– У Эренбурга есть изумительные вещи! – говорил он, словно оправдываясь, и вытаскивал из кармана книжку. – Вот послушайте:
Как много нежного и милого
В словах «Арбат», «Дорогомилово».
Или вот это:
Я скажу вам о детстве ушедшем, о маме
И о мамином теплом платке,
О столовой с буфетом, с большими часами
И о белом щенке.
Ведь это же редкие вещи, как вы не понимаете! Вам нужна всякая чертовщина – драки, тропическая жара, кругосветные рейсы. А мы попроще. Сядем с ногами на диван, самовар шумит, читаем Лескова – и хорошо. А то пойдем в Художественный, пожалеем трех сестер. Или пошляемся по трактирам, попьем чайку с тверскими извозчиками. Хорошо еще под Москвой – в Архангельском, Останкине, – там прелесть вековая. Ничего этого вы не знаете. Хотите, поедем в Нескучный сад?
– Едем.
У Калужских ворот было шумно. Дрались в лошадином навозе воробьи.
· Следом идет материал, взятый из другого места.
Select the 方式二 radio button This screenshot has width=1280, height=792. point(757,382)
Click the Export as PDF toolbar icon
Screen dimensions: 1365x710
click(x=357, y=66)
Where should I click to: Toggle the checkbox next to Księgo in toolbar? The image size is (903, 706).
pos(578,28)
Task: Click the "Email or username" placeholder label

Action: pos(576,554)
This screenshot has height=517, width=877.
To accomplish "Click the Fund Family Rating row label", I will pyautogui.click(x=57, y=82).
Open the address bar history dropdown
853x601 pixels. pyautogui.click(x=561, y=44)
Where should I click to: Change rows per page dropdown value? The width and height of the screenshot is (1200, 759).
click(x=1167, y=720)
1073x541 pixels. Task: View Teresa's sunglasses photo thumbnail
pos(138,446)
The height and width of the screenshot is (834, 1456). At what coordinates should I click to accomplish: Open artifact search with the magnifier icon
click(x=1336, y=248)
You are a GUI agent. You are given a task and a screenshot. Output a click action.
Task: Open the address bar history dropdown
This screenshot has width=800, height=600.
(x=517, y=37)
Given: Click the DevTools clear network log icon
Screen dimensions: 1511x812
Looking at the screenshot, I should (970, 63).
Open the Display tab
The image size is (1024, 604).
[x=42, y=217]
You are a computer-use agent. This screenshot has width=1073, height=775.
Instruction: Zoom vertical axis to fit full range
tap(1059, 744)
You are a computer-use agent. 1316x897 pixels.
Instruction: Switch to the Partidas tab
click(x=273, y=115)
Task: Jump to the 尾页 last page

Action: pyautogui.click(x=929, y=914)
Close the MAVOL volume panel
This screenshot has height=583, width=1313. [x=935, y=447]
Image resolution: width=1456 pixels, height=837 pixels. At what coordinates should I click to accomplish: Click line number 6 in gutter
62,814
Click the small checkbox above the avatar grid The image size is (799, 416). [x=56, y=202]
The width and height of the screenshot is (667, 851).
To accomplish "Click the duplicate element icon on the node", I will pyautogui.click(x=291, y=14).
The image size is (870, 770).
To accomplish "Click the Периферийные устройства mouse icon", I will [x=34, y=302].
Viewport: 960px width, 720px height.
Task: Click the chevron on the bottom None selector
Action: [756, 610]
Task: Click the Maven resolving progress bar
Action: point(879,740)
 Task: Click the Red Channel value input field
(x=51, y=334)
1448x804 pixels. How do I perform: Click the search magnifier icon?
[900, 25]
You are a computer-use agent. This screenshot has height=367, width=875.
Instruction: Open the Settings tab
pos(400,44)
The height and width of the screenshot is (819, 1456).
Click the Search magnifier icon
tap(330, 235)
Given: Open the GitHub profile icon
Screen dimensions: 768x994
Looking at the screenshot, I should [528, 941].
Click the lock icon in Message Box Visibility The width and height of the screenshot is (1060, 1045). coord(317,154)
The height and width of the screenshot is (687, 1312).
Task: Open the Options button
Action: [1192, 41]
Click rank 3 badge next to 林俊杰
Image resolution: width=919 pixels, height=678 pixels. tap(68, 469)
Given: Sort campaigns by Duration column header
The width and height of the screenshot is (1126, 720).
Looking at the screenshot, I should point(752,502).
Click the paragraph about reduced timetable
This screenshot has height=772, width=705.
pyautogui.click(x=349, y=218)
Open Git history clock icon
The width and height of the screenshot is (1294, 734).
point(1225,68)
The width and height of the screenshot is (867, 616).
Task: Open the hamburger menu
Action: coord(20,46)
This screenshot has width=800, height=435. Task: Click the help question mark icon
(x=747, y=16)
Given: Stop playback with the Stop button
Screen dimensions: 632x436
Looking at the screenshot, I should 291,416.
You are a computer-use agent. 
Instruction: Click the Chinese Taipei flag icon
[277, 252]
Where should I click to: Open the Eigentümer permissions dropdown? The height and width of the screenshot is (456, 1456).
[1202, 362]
Ветер гнал прошлогоднюю сухую листву, низко лежало над улицами серенькое, помаргивающее небо.
Нескучный сад был весь точно выткан черным узором ветвей и позолотой листвы, пережившей зиму. В окнах дворца светилось небо, за Хамовниками дымно лежала Москва, яркие пятна Спасителя.
– Вот вам Москва, – радостно сказал Семенов. – Есть в этом городе великая правда. Здесь, в Москве, чувствуется вся хлебная Россия, крепкий запах берез, бескрайность и сиротство нас, русских. К Москве, как и ко всей стране, я чувствую свою сыновность, как к старенькой няньке. Помню, во Франции я жил в маленьком бретонском городке. Как-то утром я проснулся и в зеленом тумане увидел тяжелый океан. Я испугался, и у меня была одна мысль – скорее уехать домой в Россию, в осень, в лесные поляны, заросшие вереском и дикой гвоздикой.
Мы медленно шли обратно. У заставы зашли в трактир Гусева. Внизу гудели извозчики. Наверху, в «дворянских комнатах», гремела машина:
Шумел, горел пожар московский,
Дым расстилался по реке,
А на стенах высот кремлевских
Стоял он в сером сюртуке.
Дребезжали стекла. Напрягая голос, я рассказал Семенову о книге, которую пишу. Называться она будет просто – «Жизнь».
Жизнь каждого – безвестного и великого, безграмотного и утонченного – всегда таит саднящую тоску о другом, более радостном существовании. Так рождается тоска по раю, по стране обетованной, грезы поэтов, системы философов, переливающееся из одной эпохи в другую томление по недосягаемым краям. «О вещая душа моя! О сердце, полное тревоги, о, как ты бьешься на пороге как бы двойного бытия!…»
– Сюжета я в этом не вижу, – сказал Семенов. – Очевидно, это только канва. Ну что же, пишите. Это прекрасно – писать. Люблю я эти трактирные разговоры, – сказал он неожиданно и рассмеялся.